Review: Gloomy masterpiece will leave Loft audiences thinking
You won’t leave Chekhov’s gloomy masterpiece singing for joy, but you will leave it impressed, moved and thoughtful. It touches on some deep and dark themes. Not the shock horror kind, but the sort that might wake you in the middle of the night wondering what life is all about.
Three sisters, Olga (Emma Cooper), Masha (Rachel Adams), Irena (Flora Garner) and their brother Andrey (Joe Riley) live in a provincial town somewhere in Russia at the turn of the last century. They have nothing urgent to do. They are bourgeoisie; over-educated and comfortable. They spend much of their time trying to find meaning in their lives.
Thankfully their town is home to a garrison of soldiers, who provide what little amusement is to be had in this stagnant backwater, though even they are eventually called away.

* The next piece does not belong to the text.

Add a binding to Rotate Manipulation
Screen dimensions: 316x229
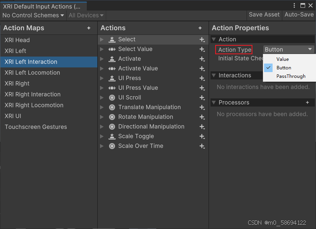click(x=202, y=117)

Meanwhile Andrey gambles away most of their small fortune and marries a local woman who takes over the household and bullies the sisters remorselessly.
The whole cast deliver some really strong performances, worthy of any stage you care to name. The production is as delicate as a flower. I particularly liked Mark Crossley as Kulygin, the sweet, dull, self-deceiving schoolmaster married to angry Masha. His simple goodness seemed to reflect both the cause of their ills and their ultimate salvation.
The more one thinks about this play and this performance the more one finds to think about. Trying to define it is like sculpting with smoke. It’s a slow-burning beauty that will enrich and trouble your nocturnal musings.